The Magic in This Other World Is Too Far Behind!, Vol. 5

By Gamei Hitsuji and himesuz. Released in Japan by Overlap. Released in North America digitally by J-Novel Club. Translated by Hikoki.

It stands to reason that, given this fantasy world is looking for strong heroes, and they’ve gathered three of them from Suimei’s “home” universe (albeit two of them by accident), that there would be other heroes here who hail from Japan. That said, having the hero be Suimei’s childhood friend is asking a bit much of the reader’s suspension of disbelief, methinks. She also has amnesia, which ends up helping the book to pad out its length, because a great deal of time is spent with Suimei trying to get her to trust him and also fending off attacks from her allies, who think that he’s some sort of villain. She is… an OK character, I suppose, but I have to be honest, an overly earnest swordswoman is not really something we need to add to Suimei’s party given that we already have Lefille. Given Hatsumi has her own party, much like Reiji, I’m hoping that when this arc ends she will head off on her own.

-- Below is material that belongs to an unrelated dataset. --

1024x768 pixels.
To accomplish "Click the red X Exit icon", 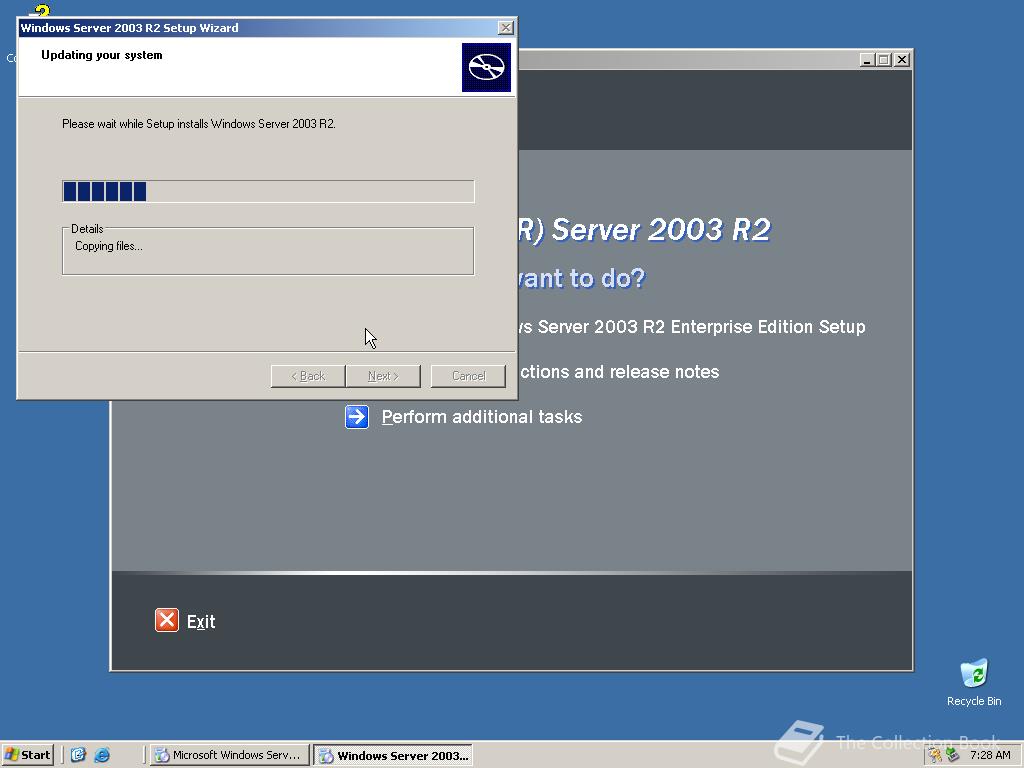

We also get a bit more information on our villains, if not their purpose just yet, and honestly I’m wondering if they’re more antagonists than villains. There is a sense that the religion in this world may be what’s actually holding it back, and while Suimei doesn’t dwell on it too much, given that he has some highly religious people in his party, I suspect it’s not something that will go away. This is also not too surprising for a Japanese fantasy light novel, where the Church has a tendency to be evil by default, but given this author’s habit of going deeply into magical theory, I’ll be interested to see if he also goes deeply into this in a way that’s not just “God bad. Grr!”. We also get a whole cadre of demons introduced, and they seem far more villainous – the one behind the battle at the end is a typical smug jerk who needs to get what’s coming to him. (Speaking of which, once again Suimei saves the girl multiple times but the author allows Hatsumi to get in the final blow. I’ll take what I can get, I suppose.)

I mentioned last time that Liliana’s depth suffered as she was essentially the victim in her introductory books. She does much better here, adding to Suimei’s party of white mage and swordswoman by being a top class spy. The scene where everyone comes up with no information whatsoever and she mentions she found “a little bit” and then rattles off every secret in the town is almost hilarious, and as Suimei notes speaks very well of her. Admittedly, you still get the sense that the girls are all doing this to get him to like them more, but given the nature of the genre I can’t really avoid that. This book ends with a cliffhanger, so it looks like another two-parter is in the works. I do wonder if Hatsumi will get her memory back in the next book or not – there’s good plot reasons why it may be best for her to stay amnesiac. Also, will Reiji and company (who have an unwanted addition now in the form of Evil Olivier Armstrong) find the ultimate weapon they’re seeking? Too Far Behind continues to stay just on the good side of “overpowered guy with harem” titles.